Early Life and Stage Career

Stanley Donen was born in Columbia, South Carolina to Mordecai Moses Donen, a dress-shop manager, and Helen (Cohen), the daughter of a jewelry salesman. His younger sister Carla Donen Davis was born in August 1937. Although born to Jewish parents, he became an atheist in his youth. Donen has described his childhood as lonely and unhappy due to being one of the few Jews in Columbia and he was occasionally bullied and called names by anti-semitic classmates at school. To help cope with his isolation, he spent much of his youth in the local movie theaters in Columbia and was especially fond of westerns, comedies and thrillers. The film that had the strongest impact on him at that time was the Fred Astaire and Ginger Rogers musical Flying Down to Rio in 1933. Donen said that he "must have seen the picture thirty or forty times. I was transported into some sort of fantasy world where everything seemed to be happy, comfortable, easy and supported. A sense of well-being filled me." He also shot and screened home movies with an 8 mm camera and projector that his father bought for him.

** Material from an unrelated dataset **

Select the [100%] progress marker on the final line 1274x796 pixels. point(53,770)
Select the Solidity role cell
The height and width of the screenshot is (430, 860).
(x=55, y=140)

Inspired by Astaire, Donen began to take dance lessons in Columbia and performed at the local Town Theater. His family would often travel to New York City during summer vacations where he frequently saw Broadway musicals and took further dance lessons. One of his early dance instructors in New York was Ned Wayburn, who had taught an eleven-year-old Fred Astaire in 1910. After graduating from high school at the age of sixteen, Donen attended the University of South Carolina for one summer semester, studying psychology. Encouraged and supported by his mother, he moved to New York City to pursue dancing on the stage in the fall of 1940. After two auditions he was cast as a chorus dancer in the original Broadway production of Rodgers and Hart's Pal Joey, which was directed by the legendary George Abbott and starred Gene Kelly in his star making role. Abbott then asked Donen to appear in the chorus of his next Broadway show Best Foot Forward. He quickly became the show's assistant stage manager and Kelly asked him to be his assistant choreographer. Eventually Donen was fired from Best Foot Forward, but in 1942 he was the stage manager and assistant choreographer for Abbott's next show Beat the Band. In 1946, he briefly returned to Broadway to help choreographer a few dance numbers for the show Call Me Mister.